La historia lo recordará siempre por sus polémicas. Pero seguramente no hará mención a que, para mantener esos debates, había que tener alguna cosa más que conocimiento histórico y convicciones. Sus ideas no eran precisamente amables y su forma de discutir distaba mucho de las formas diplomáticas.

Jauretche tenía coraje. Una valentía que lo excedía. Una bravura que seguramente estaba anclada en su adolescencia; en su dura vida de muchacho de campo, criado en los valores del honor... incapaz de aguantar una injusticia.

Es 1971, es el 15 de junio y hace frío. Y la madrugada parece más helada todavía en esa quinta perdida en la inmensidad todavía despoblada del Gran Buenos Aires. Los hombres tienen largos sobretodos oscuros. El día recién comienza a clarear cuando los duelistas se ponen espalda contra espalda.

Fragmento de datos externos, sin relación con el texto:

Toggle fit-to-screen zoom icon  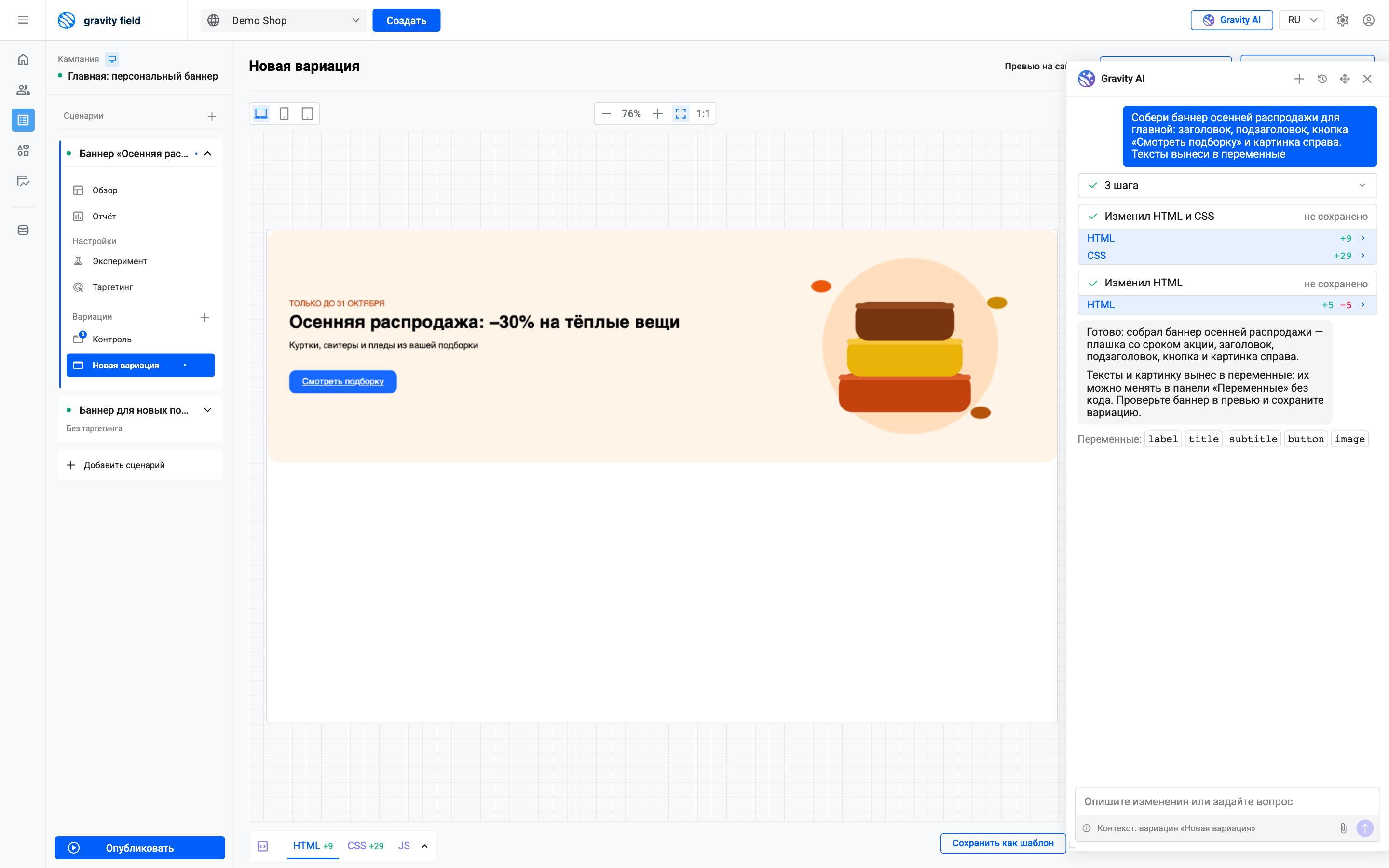(x=681, y=114)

Unas semanas atrás, Arturo Jauretche ha escrito una dura columna en el diario La Opinión. Duda de la honestidad de las razones por las cuales el general Oscar Colombo, ministro de Obras y Servicios Públicos del gobierno de Alejandro Agustín Lanusse, ha desplazado al coronel Manuel Raimundes, secretario de Energía y administrador de YPF quien, a juicio del periodista, cuidaba con notable vocación el petróleo argentino.

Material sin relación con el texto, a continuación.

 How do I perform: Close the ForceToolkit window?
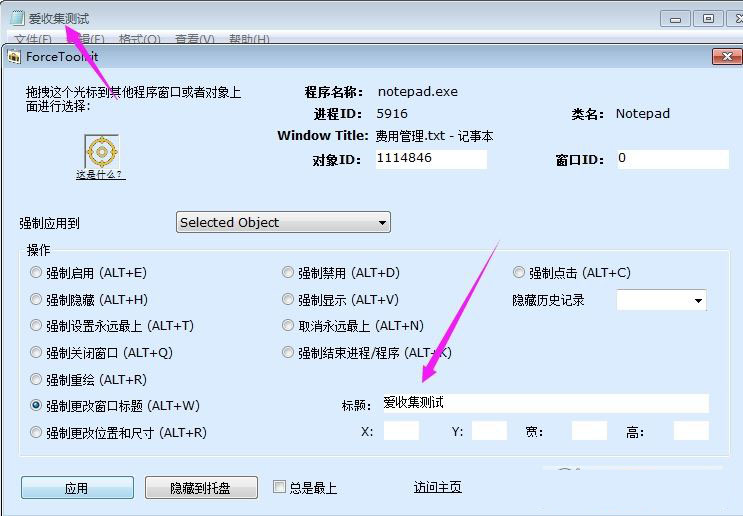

En su artículo, Jauretche realiza una serie de cuestionamientos a las razones del ministro para ese cambio y éste, ofendido, le envía sus padrinos para retarlo a duelo. Una antigualla, un anacronismo pretencioso del militar que Jauretche acepta a pesar de tener edad para eximirse del compromiso –el Código de Honor rige para quienes no tengan más de 65 años y Jauretche había superado los 70–. Ernesto, sobrino de don Arturo, y Rodolfo Galimberti se ofrecen para suplantarlo. Jauretche los saca como rata por tirante y elige a sus padrinos: uno de ellos, el Bisonte Oscar Alende, todavía dirigente de la Unión Cívica Radical Intransigente (Ucri).

Es precisamente Alende quien convence a Jauretche de que el duelo sea con pistolas a pesar de que el general había ofrecido sables, lo que significaba una ventaja extra para Colombo, más joven y entrenado en esgrima.

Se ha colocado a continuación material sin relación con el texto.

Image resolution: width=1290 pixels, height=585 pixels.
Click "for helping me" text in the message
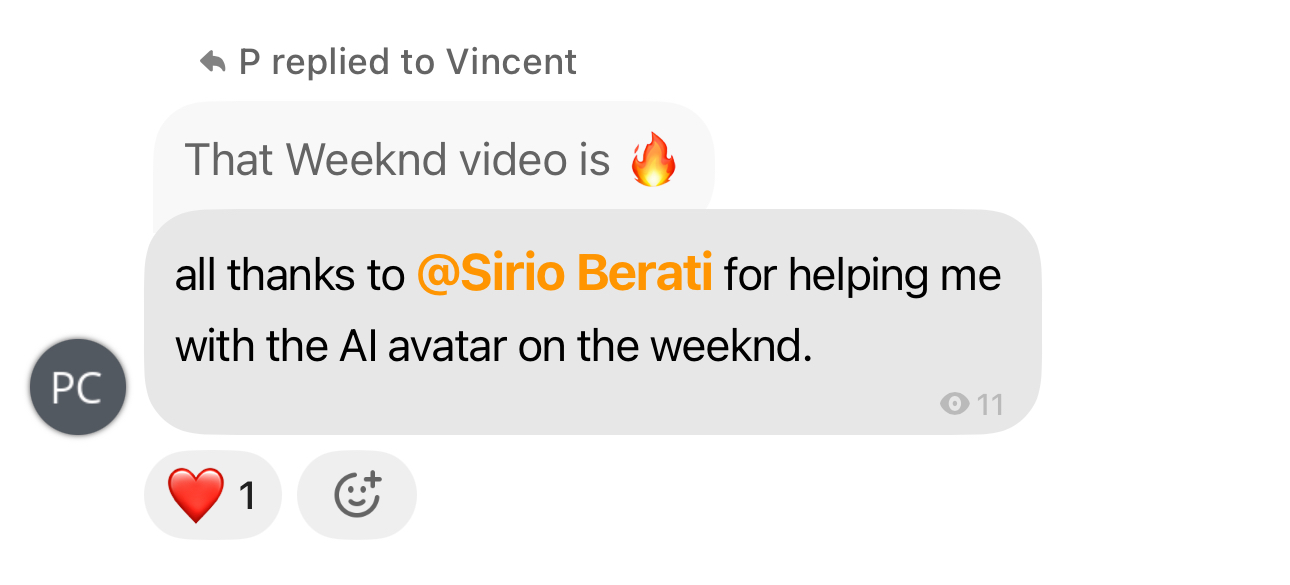862,275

El frío no cede. Los duelistas se abrochan el cuello de sus abrigos para evitar que el blanco de sus camisas sirva de guía para el disparo. Dan los respectivos diez pasos, giran y disparan. Ninguno de los dos acierta. En silencio. Sin reconciliación. Cada cual se va por su lado. Los padrinos asegurarán, después, que ambos tiraron a matar.